Since you did not state a retrieval time or storage/retention needs, I am going to offer to scenarios; one for long term, fast access storage, one for short term and/or slow access storage.
Storing 8TB/day for a long time with quick access would probably require a tape silo, which is essentially a tape library the size of a small house. StorageTek is one of the leaders in silos (And might be the only vendor making them these days.), and they make some pretty nice stuff. Their PowderHorn 9310 is a nice model for bulk storage and quick recovery. A downside to the silos is that they do not often handle DLT tapes, which can make it hard to use tapes outside of the library.
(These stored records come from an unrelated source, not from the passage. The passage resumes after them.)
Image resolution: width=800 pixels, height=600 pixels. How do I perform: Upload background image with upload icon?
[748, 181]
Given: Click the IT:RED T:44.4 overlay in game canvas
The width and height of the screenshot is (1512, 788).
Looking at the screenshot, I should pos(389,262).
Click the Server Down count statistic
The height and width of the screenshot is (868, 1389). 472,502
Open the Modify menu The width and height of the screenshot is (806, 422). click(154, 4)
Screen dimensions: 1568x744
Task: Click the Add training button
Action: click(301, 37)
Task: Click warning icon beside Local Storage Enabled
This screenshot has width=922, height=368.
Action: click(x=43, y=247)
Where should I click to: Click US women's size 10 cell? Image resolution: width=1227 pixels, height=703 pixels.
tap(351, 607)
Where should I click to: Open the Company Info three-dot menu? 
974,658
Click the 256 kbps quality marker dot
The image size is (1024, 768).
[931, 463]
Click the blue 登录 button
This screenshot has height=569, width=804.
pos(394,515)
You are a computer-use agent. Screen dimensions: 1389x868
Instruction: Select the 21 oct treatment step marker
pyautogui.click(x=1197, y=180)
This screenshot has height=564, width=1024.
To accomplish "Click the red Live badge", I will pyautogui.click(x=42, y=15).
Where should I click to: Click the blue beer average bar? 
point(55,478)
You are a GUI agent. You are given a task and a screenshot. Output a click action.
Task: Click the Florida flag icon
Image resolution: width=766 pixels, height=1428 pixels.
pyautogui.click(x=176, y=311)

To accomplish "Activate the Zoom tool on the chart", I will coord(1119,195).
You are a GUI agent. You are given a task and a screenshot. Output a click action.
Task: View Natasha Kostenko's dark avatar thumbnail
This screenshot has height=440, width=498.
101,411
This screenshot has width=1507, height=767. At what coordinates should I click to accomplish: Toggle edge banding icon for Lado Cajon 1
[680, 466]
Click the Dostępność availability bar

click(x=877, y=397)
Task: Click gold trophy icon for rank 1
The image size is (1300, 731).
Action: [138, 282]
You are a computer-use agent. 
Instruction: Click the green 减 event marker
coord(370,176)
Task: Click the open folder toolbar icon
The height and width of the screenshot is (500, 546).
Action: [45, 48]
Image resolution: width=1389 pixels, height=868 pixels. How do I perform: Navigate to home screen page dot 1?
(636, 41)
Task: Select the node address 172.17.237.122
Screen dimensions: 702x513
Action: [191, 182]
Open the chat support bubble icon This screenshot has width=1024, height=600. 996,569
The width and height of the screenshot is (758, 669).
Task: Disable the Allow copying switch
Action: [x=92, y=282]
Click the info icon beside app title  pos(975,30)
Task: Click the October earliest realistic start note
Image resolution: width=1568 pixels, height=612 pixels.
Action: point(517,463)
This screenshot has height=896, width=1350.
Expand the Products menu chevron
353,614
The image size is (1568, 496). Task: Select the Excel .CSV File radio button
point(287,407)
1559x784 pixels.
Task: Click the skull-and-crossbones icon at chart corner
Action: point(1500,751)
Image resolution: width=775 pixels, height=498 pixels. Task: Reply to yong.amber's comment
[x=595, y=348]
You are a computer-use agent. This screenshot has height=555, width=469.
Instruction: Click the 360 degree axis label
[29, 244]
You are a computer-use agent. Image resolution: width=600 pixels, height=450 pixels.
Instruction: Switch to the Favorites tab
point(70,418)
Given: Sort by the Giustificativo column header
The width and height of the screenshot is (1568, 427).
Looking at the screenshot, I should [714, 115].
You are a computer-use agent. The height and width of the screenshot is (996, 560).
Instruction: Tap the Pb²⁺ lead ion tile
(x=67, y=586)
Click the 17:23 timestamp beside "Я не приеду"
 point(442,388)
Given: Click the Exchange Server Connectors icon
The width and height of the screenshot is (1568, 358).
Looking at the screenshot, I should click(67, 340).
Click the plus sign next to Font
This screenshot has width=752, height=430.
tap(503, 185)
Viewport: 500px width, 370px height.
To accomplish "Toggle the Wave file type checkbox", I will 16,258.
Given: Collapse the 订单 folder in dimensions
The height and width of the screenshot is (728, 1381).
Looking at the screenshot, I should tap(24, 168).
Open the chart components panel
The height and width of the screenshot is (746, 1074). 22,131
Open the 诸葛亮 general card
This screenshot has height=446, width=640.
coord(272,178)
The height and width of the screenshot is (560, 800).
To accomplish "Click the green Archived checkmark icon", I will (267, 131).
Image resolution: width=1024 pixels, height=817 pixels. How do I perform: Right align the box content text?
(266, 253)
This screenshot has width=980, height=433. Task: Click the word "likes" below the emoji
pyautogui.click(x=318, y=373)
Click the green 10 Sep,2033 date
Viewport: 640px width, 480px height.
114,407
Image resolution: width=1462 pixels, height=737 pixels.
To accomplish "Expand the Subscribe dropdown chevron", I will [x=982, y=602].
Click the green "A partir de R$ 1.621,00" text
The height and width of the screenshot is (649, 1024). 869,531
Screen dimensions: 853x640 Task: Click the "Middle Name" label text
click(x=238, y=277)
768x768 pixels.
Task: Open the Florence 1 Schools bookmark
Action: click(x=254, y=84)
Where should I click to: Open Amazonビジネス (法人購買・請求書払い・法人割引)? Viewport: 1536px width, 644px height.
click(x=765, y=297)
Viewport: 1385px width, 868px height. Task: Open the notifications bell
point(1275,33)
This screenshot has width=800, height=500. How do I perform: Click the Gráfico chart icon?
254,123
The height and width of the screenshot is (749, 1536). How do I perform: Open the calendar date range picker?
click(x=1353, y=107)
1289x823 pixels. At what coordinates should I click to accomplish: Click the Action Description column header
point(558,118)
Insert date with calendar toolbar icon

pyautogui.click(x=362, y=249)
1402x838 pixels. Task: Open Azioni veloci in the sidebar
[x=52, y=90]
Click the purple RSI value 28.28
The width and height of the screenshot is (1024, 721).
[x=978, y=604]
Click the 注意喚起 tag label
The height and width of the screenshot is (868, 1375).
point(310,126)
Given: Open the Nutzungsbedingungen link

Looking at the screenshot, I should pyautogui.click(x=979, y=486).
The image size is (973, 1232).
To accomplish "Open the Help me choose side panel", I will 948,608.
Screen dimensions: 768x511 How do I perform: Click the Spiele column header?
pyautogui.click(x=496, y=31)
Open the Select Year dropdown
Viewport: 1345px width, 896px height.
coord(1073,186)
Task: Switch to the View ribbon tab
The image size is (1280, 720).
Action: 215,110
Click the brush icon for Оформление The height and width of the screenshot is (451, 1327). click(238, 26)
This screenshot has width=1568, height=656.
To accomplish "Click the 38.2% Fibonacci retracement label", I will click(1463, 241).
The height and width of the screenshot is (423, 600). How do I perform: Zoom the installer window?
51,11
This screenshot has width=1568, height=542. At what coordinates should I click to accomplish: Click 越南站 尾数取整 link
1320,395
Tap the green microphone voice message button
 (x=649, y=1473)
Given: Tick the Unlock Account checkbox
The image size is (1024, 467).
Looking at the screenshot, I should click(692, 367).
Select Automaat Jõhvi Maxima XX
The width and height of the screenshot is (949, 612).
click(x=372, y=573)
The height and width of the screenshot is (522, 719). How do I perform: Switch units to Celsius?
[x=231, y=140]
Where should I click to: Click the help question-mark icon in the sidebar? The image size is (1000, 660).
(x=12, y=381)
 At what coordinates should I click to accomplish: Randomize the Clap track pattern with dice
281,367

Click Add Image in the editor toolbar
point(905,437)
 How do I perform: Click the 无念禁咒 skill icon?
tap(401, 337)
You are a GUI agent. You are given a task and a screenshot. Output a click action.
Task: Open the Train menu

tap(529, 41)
If you do not need fast access to the data, and have time to root through tapes for restores, just get a smaller tape library (Anything in the 50-100 tape range from ATL/Quantum Adic or Qualtstar running SuperDLT drives controlled by Veritas Netbackup would give you an easy way to handle all the data. NetBackup has excellent archiving capabilites (IE record data, wipe data from disk.), works on just about any platform out there, scales well, and keeps files in GNUTar format for easy access. As for storing the tapes themselves, if you have a small retention time just keep around a few hundred tapes to cycle through. If you need to store the data for a long time, get a few thousand tapes and a set of nice shelves to keep them on. If you do not have somewhere to store them, Iron Mountain does a great job storing data, I have worked with them before and toured one of their facilities, and I can vouch that they do a great job storing data.